3. Stürzt die Reiterin bei einem selbständigen Ausritt vom Pferd und kann sie sich nicht entlasten, so ist bei der Prüfung ihrer Ersatzansprüche gegen die Pferdehalterin ein vermutetes Mitverschulden der Reiterin als Tieraufseherin anspruchsmindernd zu berücksichtigen.

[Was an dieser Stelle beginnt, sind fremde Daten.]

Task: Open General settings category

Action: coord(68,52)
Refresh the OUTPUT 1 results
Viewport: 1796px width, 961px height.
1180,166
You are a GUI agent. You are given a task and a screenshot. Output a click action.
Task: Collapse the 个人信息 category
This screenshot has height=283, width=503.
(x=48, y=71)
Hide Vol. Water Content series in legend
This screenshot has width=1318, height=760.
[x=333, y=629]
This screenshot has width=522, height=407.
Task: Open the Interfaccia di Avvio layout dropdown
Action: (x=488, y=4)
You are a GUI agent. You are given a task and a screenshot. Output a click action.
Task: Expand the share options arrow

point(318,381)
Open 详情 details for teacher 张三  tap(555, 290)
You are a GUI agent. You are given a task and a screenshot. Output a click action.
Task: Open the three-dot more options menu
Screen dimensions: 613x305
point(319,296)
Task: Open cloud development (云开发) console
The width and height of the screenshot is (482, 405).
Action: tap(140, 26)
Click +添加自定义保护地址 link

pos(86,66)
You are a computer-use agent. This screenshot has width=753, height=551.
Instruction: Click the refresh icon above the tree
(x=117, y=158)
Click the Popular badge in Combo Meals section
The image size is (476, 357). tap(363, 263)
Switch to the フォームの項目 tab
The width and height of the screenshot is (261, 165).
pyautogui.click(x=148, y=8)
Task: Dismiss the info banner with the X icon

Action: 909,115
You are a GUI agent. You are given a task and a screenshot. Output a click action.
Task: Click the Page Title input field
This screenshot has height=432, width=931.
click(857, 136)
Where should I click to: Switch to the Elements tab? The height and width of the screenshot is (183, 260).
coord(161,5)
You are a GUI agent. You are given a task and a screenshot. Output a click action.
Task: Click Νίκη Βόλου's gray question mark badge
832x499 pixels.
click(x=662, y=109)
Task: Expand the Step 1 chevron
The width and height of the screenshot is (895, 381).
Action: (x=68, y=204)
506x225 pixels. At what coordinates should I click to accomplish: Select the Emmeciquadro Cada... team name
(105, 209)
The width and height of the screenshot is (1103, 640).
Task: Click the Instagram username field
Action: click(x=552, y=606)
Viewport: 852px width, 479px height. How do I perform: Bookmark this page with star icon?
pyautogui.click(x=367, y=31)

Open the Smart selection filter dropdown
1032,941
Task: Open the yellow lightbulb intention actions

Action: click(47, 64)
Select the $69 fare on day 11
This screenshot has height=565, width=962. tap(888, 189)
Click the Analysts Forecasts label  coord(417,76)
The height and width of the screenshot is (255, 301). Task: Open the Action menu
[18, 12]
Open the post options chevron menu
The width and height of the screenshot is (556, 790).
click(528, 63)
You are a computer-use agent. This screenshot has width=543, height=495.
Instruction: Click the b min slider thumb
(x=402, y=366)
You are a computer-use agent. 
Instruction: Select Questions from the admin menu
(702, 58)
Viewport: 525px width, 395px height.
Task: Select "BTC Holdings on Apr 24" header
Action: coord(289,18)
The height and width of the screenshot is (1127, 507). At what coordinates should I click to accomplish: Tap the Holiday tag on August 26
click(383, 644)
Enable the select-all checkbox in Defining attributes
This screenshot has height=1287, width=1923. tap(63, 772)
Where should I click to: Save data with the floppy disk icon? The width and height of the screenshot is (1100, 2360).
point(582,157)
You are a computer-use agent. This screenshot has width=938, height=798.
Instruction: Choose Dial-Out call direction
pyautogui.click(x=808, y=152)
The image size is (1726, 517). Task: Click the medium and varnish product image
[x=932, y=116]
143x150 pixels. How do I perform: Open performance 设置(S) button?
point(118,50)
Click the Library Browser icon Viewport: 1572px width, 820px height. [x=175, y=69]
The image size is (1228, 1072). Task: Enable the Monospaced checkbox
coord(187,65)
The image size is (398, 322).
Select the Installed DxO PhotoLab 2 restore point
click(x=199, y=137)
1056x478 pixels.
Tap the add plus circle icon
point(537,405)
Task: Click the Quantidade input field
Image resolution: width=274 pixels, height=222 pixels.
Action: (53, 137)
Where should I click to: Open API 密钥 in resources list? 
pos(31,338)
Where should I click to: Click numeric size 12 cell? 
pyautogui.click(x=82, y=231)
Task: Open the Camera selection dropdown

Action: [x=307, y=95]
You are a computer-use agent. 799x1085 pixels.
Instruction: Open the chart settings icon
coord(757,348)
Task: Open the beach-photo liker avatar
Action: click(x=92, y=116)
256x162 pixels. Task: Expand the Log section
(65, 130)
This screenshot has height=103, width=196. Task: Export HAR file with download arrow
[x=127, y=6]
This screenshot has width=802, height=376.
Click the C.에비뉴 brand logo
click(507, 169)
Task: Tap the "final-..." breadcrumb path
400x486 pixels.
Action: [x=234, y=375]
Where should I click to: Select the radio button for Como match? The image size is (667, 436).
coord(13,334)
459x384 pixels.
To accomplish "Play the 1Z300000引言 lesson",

4. Bei Unaufklärbarkeit der näheren Umstände des Sturzes können die Haftungsanteile der Halterin und der Reiterin gleich hoch zu bewerten sein.

Sachverhalt
Die Klägerin begehrt als gesetzliche Krankenversicherung die Feststellung von auf sie übergegangenen Schadensersatzansprüchen ihres Mitglieds aufgrund eines Reitunfalles. Die Klägerin ist der gesetzliche Krankenversicherer der Geschädigten. Zwischen dieser und der Beklagten bestand eine Vereinbarung dahingehend, dass die Geschädigte das im Eigentum der Beklagten stehende Pferd „S…“ an drei Tagen pro Woche nach Belieben ausreiten durfte und hierfür monatlich 100,00 Euro an die Beklagte zu zahlen hatte. Die Geschädigte stürzte am 08.10.2009 gegen 14.30 Uhr bei einem Ausritt auf der Koppel von dem Pferd und erlitt eine Querschnittslähmung. Die Klägerin behauptet, die Geschädigte sei davon ausgegangen, dass das Pferd der Beklagten ordnungsgemäß versichert gewesen sei. Alle Kosten für die Unterhaltung des Pferdes, insbesondere für Stallmiete, Steuern, Versicherung und Fütterung habe die Beklagte getragen. An den Tagen, an denen die Geschädigte das Pferd reiten durfte, habe sich diese teilweise auch um das Füttern und Einstreuen gekümmert. Die Nutzung des Pferdes durch die Geschädigte habe längstens vier Monate gedauert. Es habe keine festen Nutzungstage gegeben, vielmehr seien diese jeweils abgesprochen worden. Der Unfall habe sich auf der eingezäunten Koppel so zugetragen, dass das Pferd unerwartet durchgegangen sei, den Kopf nach vorne gerissen und die Geschädigte abgeworfen habe, woraufhin diese kopfüber zu Boden gestürzt sei. Im Zusammenhang mit dem Unfall seien der Klägerin Kosten für die Heilbehandlung und Pflege sowie für Krankengeld von bislang insgesamt 129.177,83 Euro entstanden

Entscheidung
Das OLG Nürnberg hat entschieden, dass ein Pferdehalter auch bei einer Reitbeteiligung für Unfälle haftet, welche durch das Pferd verursacht werden.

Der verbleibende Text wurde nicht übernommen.